(Saved entries)
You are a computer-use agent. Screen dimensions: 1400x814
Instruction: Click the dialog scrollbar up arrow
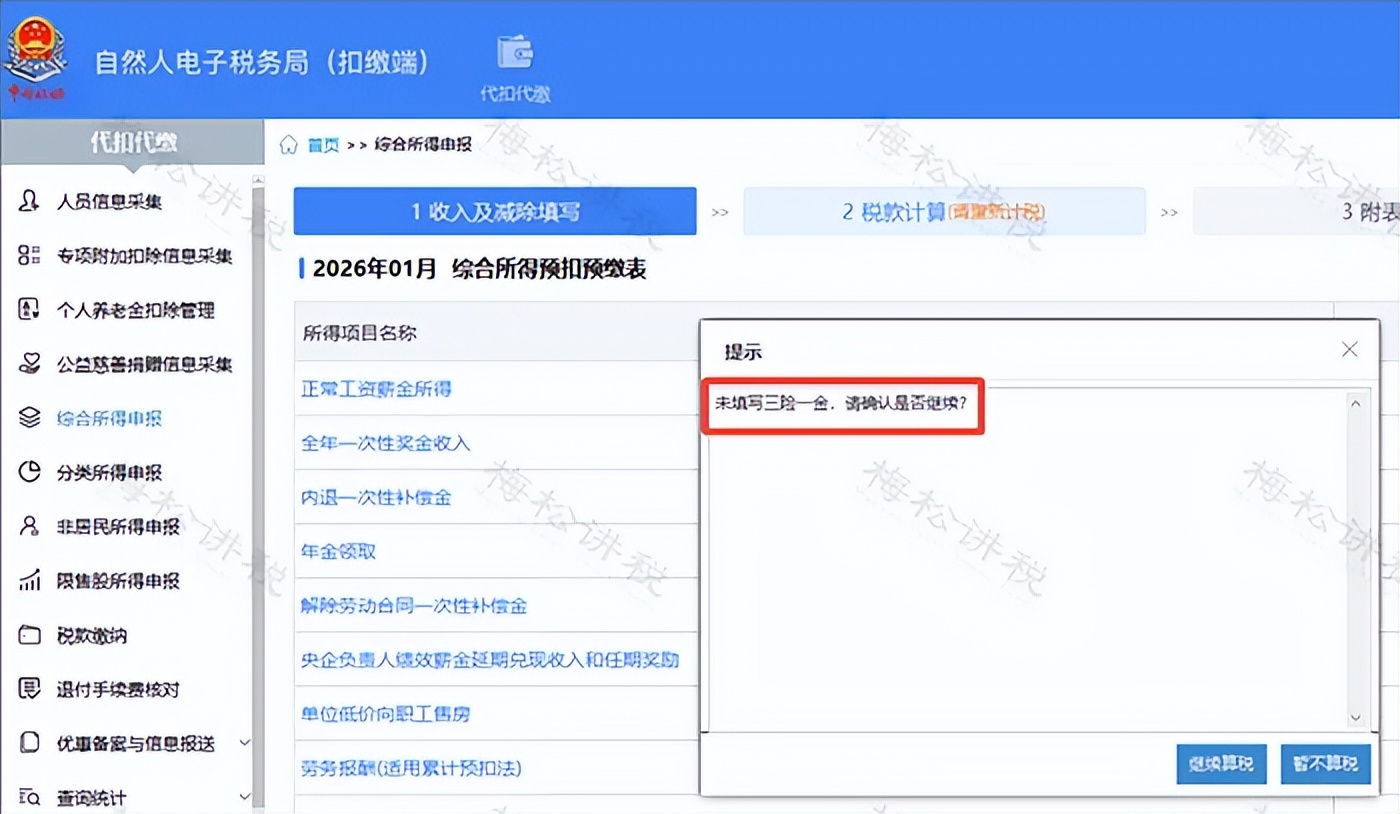tap(1356, 403)
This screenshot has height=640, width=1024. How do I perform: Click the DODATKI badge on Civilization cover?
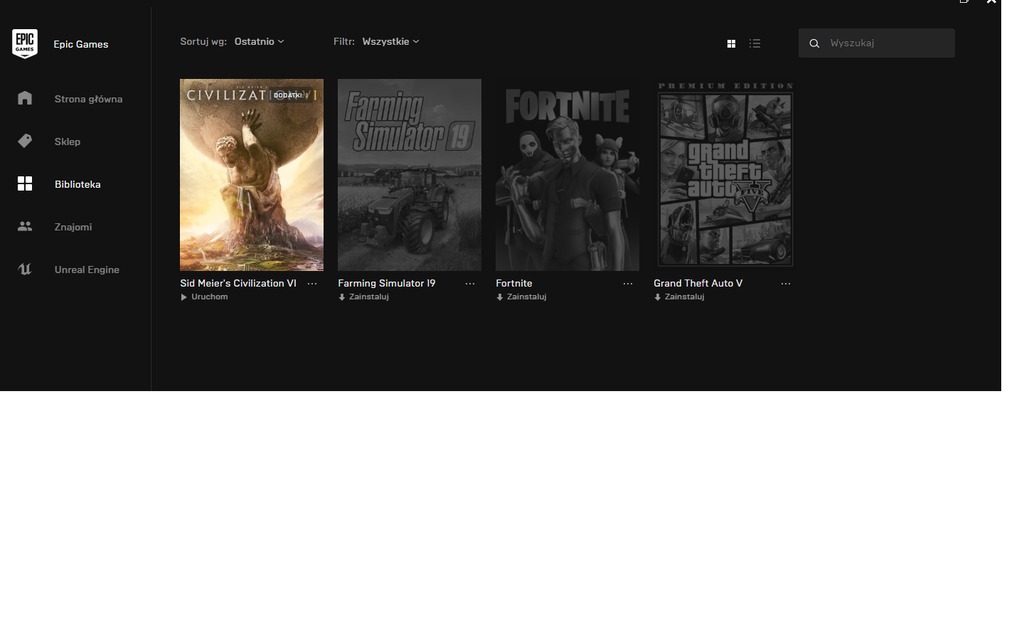pyautogui.click(x=287, y=95)
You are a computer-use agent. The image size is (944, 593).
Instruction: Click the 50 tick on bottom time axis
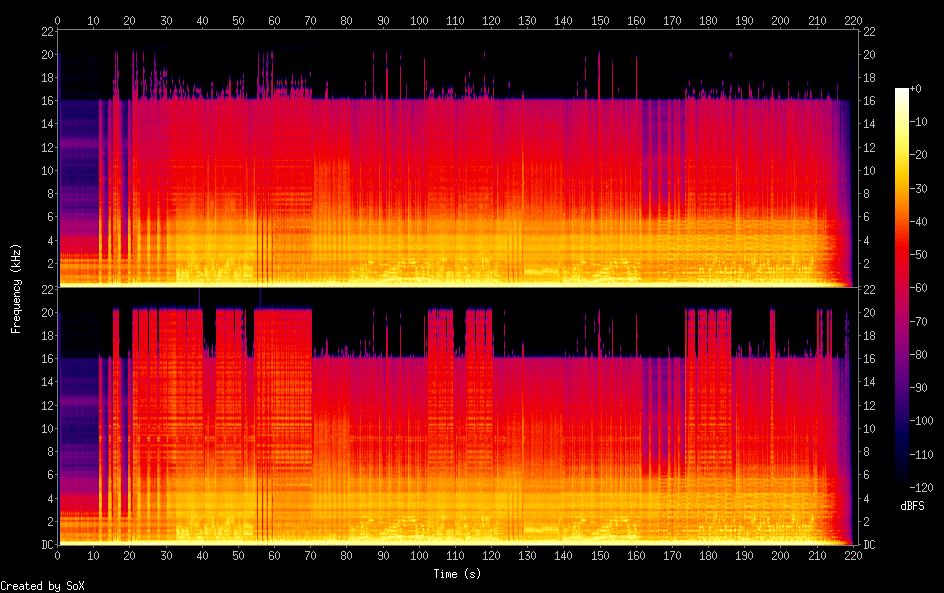click(238, 555)
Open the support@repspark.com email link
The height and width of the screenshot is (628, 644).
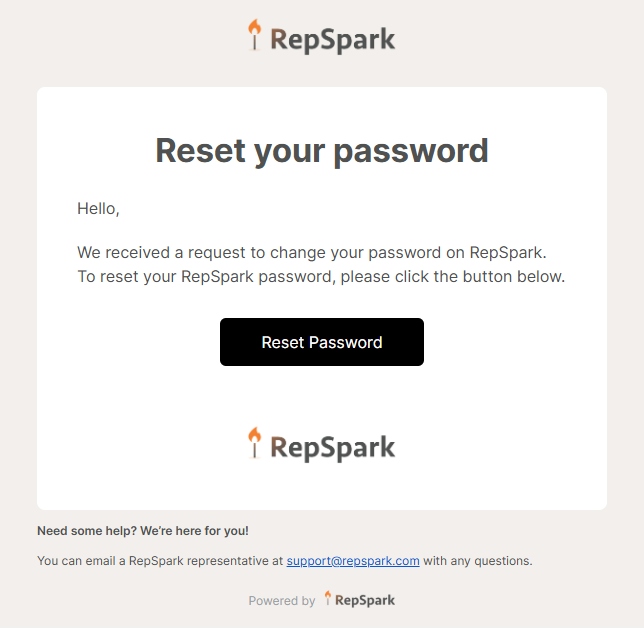[x=353, y=561]

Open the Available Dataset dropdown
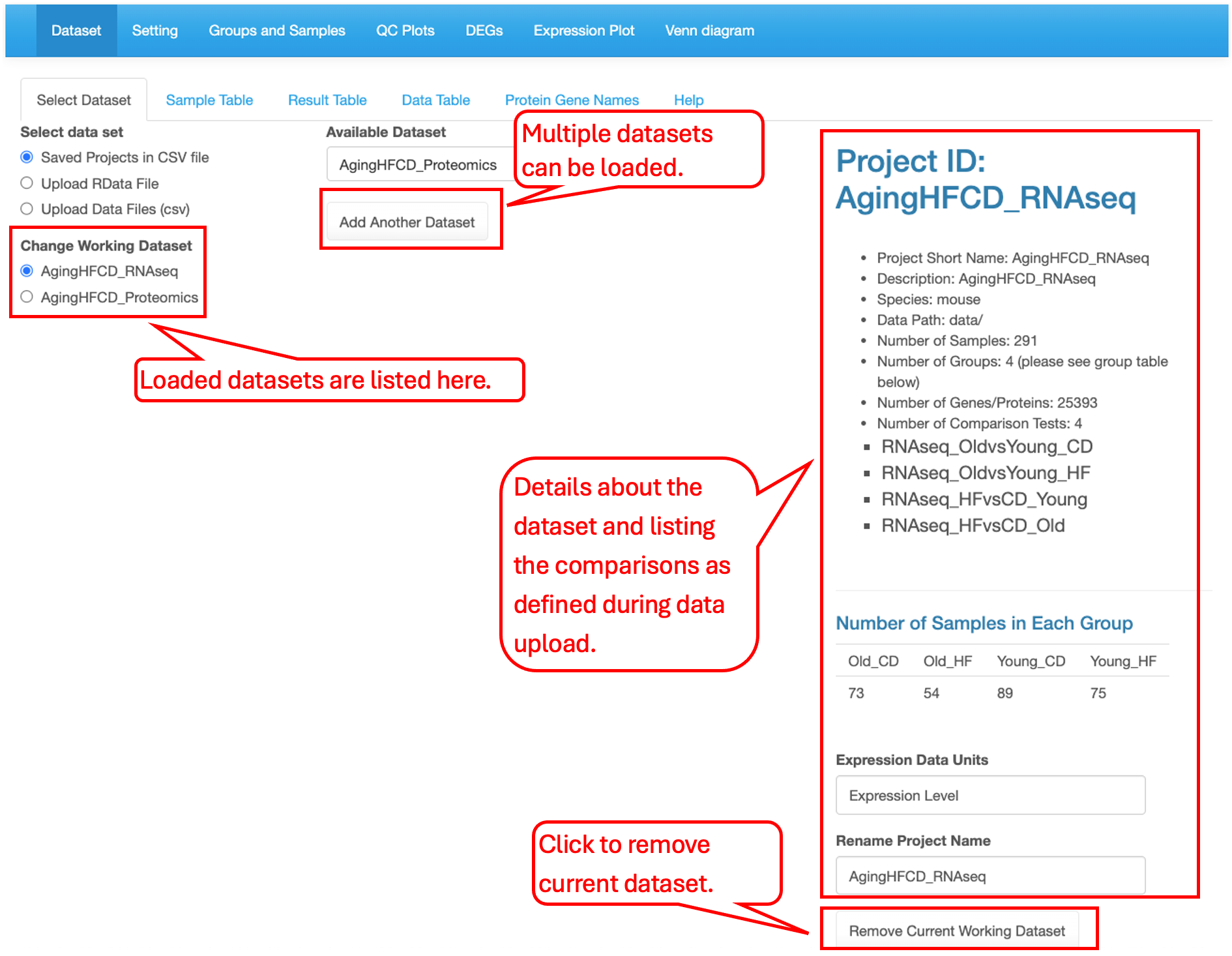pos(420,164)
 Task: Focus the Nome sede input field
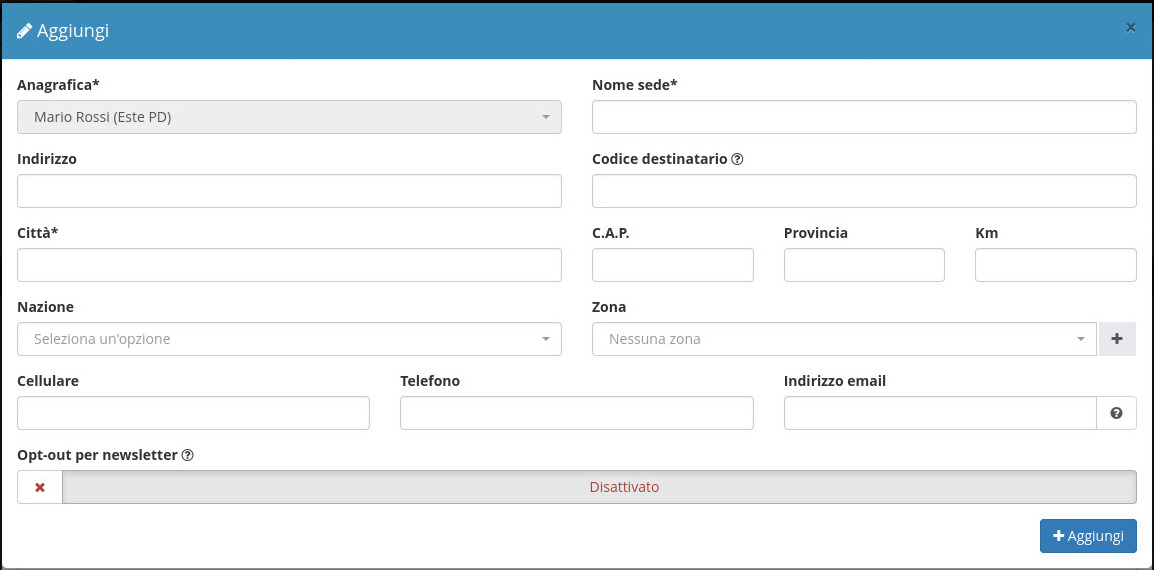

▶ [Problem to work on]: Print every entry verbatim and leave all pictures out.

▶ [Task result]:
You are a computer-use agent. Screen dimensions: 1400x814
Instruction: Click the dialog scrollbar up arrow
tap(1356, 403)
This screenshot has height=640, width=1024. How do I perform: Click the DODATKI badge on Civilization cover?
pyautogui.click(x=287, y=95)
You are a computer-use agent. The image size is (944, 593).
Instruction: Click the 50 tick on bottom time axis
click(238, 555)
Open the support@repspark.com email link
The height and width of the screenshot is (628, 644).
[x=353, y=561]

Open the Available Dataset dropdown
pos(420,164)
 Task: Focus the Nome sede input field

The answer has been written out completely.